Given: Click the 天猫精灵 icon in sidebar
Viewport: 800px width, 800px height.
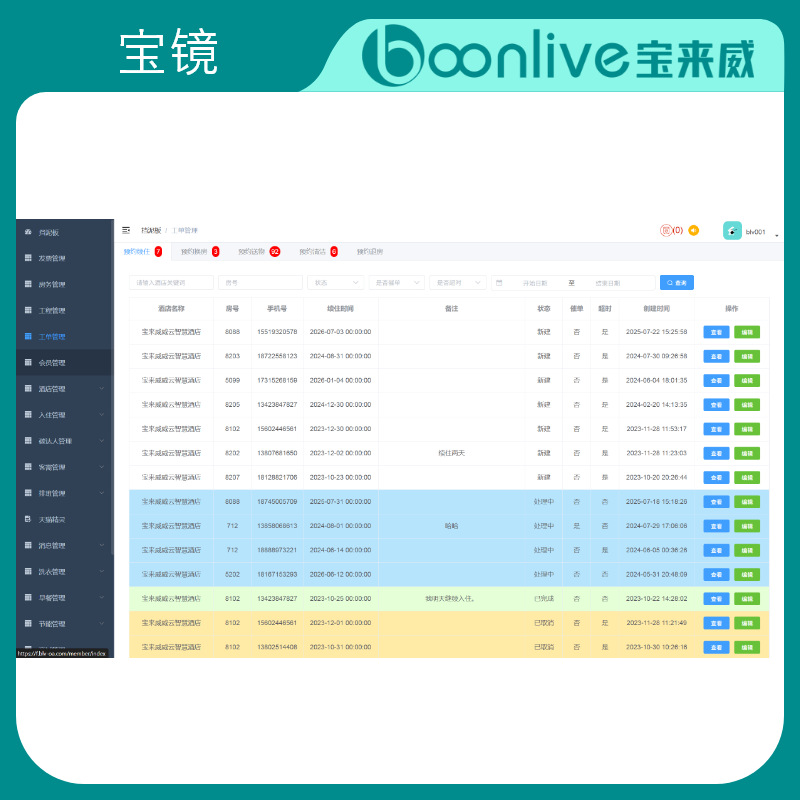Looking at the screenshot, I should tap(28, 520).
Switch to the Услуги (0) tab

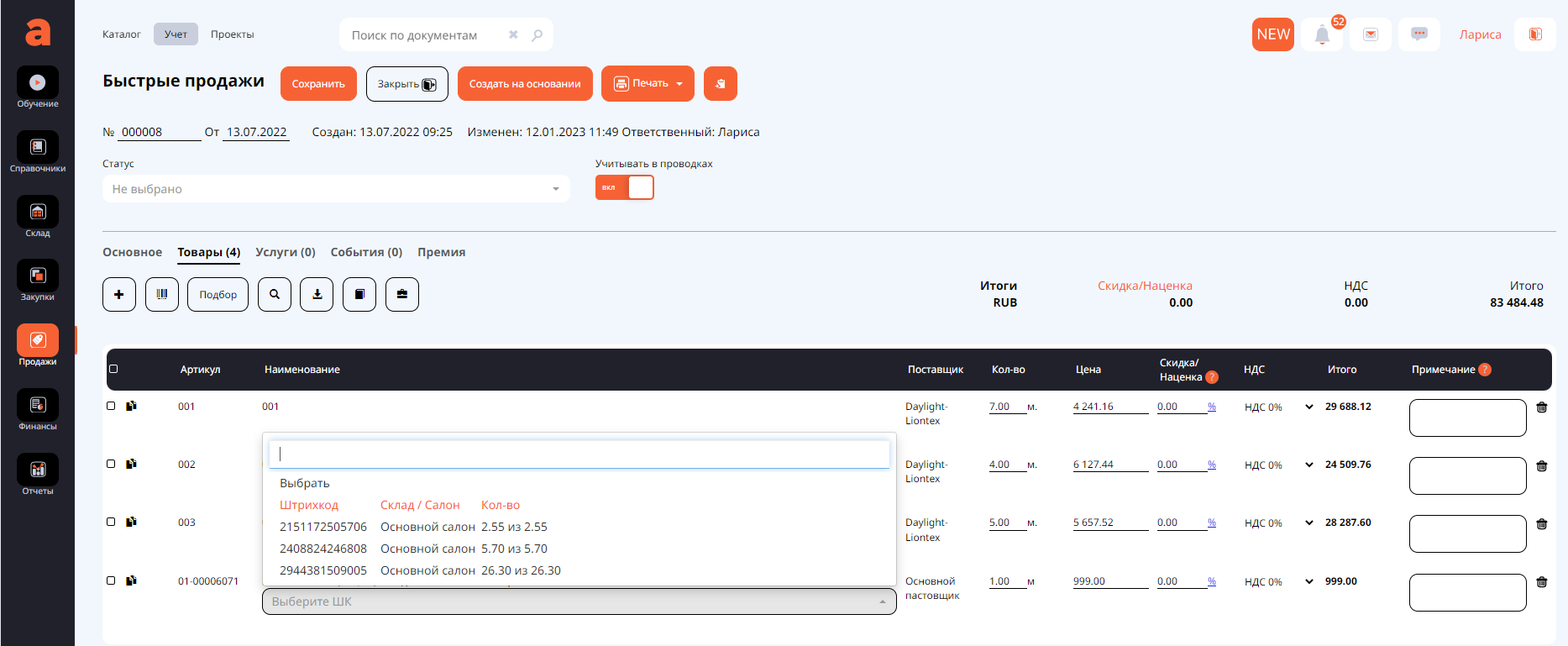(286, 252)
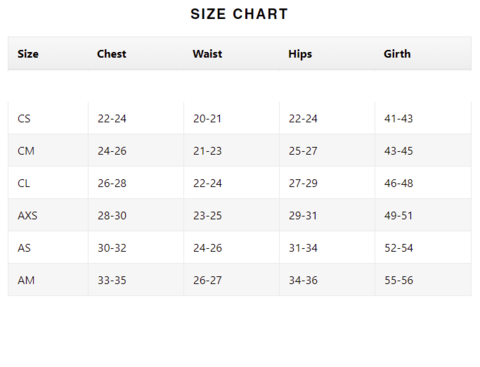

* * *

## EXERCISE OBJECTIVE
Each entry above needs to be restated without a single word changed; skip the images.

## TASK ANSWER
Given: Click the 天猫精灵 icon in sidebar
Viewport: 800px width, 800px height.
Looking at the screenshot, I should tap(28, 520).
Switch to the Услуги (0) tab

(286, 252)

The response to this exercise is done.